Required work: The entries below contain a line with "This screenshot has width=533, height=333." and a line with "Open the публичной офертой link". Retype exactly everything from the first down to the second, both included, and nothing else.

Stored data:
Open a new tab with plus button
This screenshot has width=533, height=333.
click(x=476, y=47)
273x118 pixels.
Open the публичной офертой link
* * *
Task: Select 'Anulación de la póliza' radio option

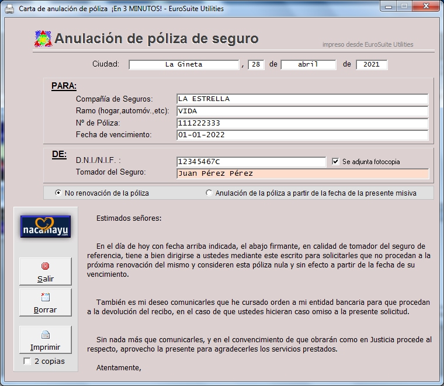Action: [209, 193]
* * *
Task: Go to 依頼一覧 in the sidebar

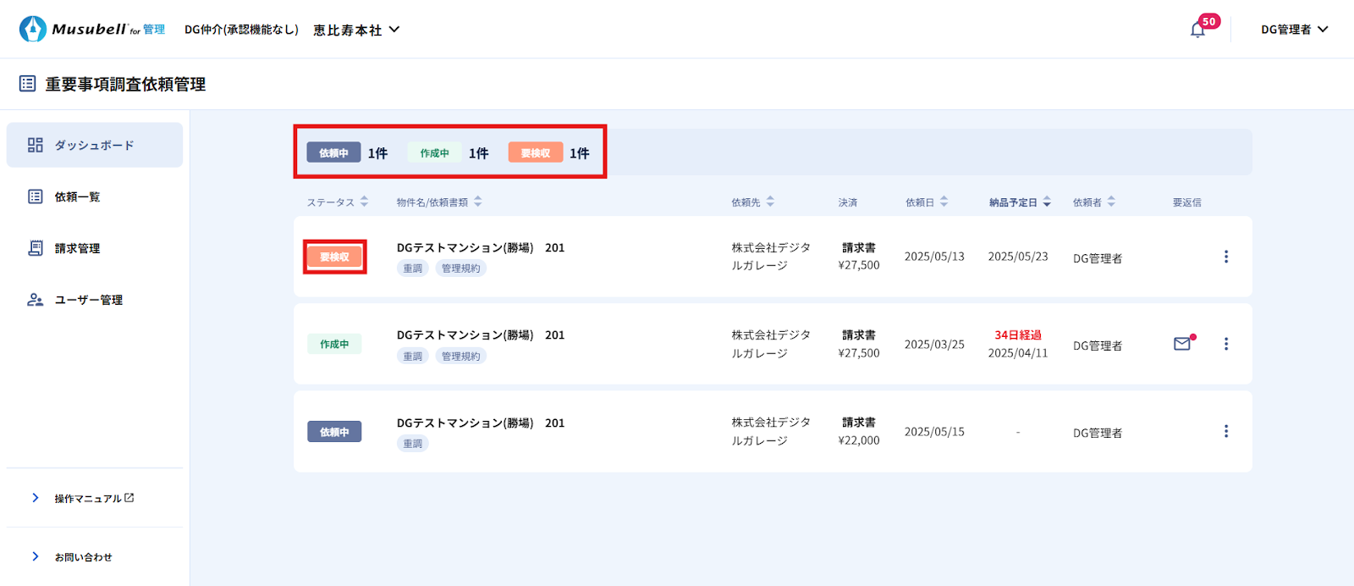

Task output:
This screenshot has width=533, height=333.
click(x=476, y=47)
273x118 pixels.
Open the публичной офертой link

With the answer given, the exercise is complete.